Singapore Air profit drops as fuel price soars

SINGAPORE - First quarter profit at Singapore Airlines dropped 15 percent due to costlier jet fuel but earnings from partners helped it beat market expectations.



By (Reuters)

Published: Mon 28 Jul 2008, 8:15 PM

Last updated: Sun 5 Apr 2015, 1:00 PM

Analysts said Singapore Air's cost control and focus on premium travel helped it overcome the challenge of soaring fuel costs and dwindling demand.

Profit from stakes in businesses such as budget carrier Tiger Airways, aircraft engineering and maintenance firms, and other aviation-related companies, was at S$89.6 million ($65.7 million), more than triple the S$25.9 million a year ago.

The group said April-June net profit was S$358.6 million ($263 million) compared with S$424 million a year ago and beating an average forecast of S$286 million.

Fuel expenditure, which represents 40 percent of costs, rose 31 percent to S$1.53 billion, partly mitigated by hedging gains of S$349 million.

Jet fuel traded in Singapore has come off a peak hit this month above $181 per barrel but is still about 80 percent above levels seen a year ago.

Sky-high fuel

The International Air Transport Association (IATA) issued a gloomy outlook in June, forecasting a $6.1 billion loss for the industry in 2008 -- a sharp turnaround from the $4.5 billion profit it predicted in April -- blaming sky-high fuel prices.

Shares in Singapore Air ended Monday's session down 0.9 percent at S$15.28 before the results were released. It will hold its annual general meeting on Tuesday.

Revenues at the airline, which relies on premium and business travellers for half its sales, climbed to S$4.13 billion compared with S$3.6 billion a year ago.

Singapore Air, 55-percent owned by sovereign fund Temasek, has reported five straight months of falling passenger and cargo loads, as demand failed to keep pace with higher capacity boosted by the delivery of five Airbus A380 superjumbos.

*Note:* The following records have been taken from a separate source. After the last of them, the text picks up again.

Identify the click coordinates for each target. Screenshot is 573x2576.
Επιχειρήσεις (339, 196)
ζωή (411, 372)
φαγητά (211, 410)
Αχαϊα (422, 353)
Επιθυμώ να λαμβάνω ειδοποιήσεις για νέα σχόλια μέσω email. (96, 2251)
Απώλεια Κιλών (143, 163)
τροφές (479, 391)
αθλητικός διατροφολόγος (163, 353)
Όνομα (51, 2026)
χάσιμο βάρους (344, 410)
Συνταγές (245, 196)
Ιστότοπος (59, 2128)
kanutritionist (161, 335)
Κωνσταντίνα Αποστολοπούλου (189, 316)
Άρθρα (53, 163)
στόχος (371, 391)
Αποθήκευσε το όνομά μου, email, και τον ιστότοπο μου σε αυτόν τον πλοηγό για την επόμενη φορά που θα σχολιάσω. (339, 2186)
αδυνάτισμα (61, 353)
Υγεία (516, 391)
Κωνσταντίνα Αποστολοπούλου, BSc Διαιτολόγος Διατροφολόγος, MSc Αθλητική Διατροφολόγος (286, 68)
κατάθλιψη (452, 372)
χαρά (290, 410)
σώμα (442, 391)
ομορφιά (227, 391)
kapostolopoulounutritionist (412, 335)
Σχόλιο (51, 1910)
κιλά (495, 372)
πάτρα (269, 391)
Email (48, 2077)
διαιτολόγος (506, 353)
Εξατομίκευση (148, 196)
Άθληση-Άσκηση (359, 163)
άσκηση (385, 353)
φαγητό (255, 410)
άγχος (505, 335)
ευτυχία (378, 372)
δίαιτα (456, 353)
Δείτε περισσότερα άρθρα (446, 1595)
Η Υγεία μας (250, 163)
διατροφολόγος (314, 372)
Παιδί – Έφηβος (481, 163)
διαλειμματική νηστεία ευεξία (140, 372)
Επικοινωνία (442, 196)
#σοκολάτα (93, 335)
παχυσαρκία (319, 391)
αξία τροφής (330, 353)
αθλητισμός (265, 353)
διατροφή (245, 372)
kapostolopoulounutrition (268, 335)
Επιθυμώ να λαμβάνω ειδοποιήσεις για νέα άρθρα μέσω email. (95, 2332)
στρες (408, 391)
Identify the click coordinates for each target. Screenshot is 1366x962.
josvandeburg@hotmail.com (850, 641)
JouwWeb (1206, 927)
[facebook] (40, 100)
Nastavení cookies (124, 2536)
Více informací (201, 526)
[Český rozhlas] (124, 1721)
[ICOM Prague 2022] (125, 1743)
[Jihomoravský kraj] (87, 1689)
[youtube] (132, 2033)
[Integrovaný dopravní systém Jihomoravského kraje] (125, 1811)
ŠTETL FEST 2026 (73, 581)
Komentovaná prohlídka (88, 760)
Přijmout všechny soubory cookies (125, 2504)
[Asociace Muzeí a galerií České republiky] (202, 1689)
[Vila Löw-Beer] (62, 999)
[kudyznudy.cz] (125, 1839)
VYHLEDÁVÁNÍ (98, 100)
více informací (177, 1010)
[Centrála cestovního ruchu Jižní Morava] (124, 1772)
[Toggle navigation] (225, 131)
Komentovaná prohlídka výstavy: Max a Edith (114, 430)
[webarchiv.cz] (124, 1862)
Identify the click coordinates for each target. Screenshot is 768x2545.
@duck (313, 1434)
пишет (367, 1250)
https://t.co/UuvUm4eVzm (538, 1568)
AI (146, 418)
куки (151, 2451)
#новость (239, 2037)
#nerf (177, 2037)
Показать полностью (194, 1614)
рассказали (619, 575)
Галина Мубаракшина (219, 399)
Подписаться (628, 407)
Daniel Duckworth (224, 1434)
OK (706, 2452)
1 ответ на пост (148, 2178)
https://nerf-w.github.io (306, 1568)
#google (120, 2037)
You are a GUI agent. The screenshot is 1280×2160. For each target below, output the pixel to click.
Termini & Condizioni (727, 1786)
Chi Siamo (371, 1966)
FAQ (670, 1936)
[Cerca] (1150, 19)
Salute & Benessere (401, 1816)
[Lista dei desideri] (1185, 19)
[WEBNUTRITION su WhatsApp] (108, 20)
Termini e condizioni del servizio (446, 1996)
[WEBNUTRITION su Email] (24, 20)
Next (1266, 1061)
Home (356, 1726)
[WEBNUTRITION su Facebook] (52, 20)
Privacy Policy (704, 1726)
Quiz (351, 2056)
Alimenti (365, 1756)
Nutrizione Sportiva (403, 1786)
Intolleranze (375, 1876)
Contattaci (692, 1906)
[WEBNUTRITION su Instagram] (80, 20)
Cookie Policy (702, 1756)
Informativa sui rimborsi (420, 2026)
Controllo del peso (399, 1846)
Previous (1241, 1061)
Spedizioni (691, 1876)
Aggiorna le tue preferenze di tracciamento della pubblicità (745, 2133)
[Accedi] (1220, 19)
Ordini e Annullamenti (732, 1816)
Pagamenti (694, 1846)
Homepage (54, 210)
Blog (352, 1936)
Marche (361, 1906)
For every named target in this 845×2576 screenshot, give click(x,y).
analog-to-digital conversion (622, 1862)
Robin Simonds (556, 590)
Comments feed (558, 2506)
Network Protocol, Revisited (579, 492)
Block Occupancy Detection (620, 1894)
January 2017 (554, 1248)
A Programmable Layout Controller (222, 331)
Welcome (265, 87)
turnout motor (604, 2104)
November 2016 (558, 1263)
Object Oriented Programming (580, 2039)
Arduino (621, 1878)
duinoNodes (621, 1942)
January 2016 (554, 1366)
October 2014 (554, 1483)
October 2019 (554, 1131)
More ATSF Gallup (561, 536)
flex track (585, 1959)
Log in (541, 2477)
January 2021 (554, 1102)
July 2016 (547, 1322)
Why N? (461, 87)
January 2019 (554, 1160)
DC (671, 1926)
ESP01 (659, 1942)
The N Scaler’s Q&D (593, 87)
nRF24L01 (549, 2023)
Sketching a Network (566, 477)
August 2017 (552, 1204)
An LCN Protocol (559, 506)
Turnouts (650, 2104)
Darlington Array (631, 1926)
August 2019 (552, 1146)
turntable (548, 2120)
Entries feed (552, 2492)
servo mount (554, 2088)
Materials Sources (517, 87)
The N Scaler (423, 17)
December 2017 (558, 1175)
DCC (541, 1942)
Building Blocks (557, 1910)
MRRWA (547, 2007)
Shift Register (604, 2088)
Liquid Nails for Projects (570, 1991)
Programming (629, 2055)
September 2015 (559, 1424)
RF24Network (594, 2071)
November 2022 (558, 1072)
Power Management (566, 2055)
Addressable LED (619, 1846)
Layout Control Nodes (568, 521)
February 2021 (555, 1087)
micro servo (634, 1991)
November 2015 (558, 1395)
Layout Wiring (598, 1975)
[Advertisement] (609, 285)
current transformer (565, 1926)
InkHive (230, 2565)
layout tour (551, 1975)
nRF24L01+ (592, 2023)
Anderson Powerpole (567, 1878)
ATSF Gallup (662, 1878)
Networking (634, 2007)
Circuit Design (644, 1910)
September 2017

The group also saw lower contributions from its listed subsidiaries as they were hit by rising costs and falling demand.

SIA Engineering reported a 17 percent fall in earnings, while Singapore Airport Terminal Services' profit fell 28 percent. The airline owns 81 percent in both.

But its regional unit SilkAir posted operating profit of S$10 million in the quarter, up 79 percent from a year ago.

Cutting routes

The carrier said it stopped unprofitable routes, including five weekly flights to Osaka via Bangkok from May 2008, and the four weekly flights to Los Angeles via Taipei from October 2008.

Singapore Air, with Temasek, in February failed to take a combined 24 percent stake in China Eastern Airlines for $920 million, but could still bid for the Chinese carrier in order to break into the world's fastest-growing aviation market.

Analysts estimate that Singapore Airline has about S$4 billion in cash on its books, which they expect could be boosted by further aircraft sales, after it said earlier this month it had sold five Boeing 777 to Pembroke Group and leased them back.

Its shares are down 12 percent so far this year, outperforming the benchmark Straits Times index's 16 percent fall and regional rivals Qantas, which fell 36 percent, and Cathay Pacific, which lost 24 percent.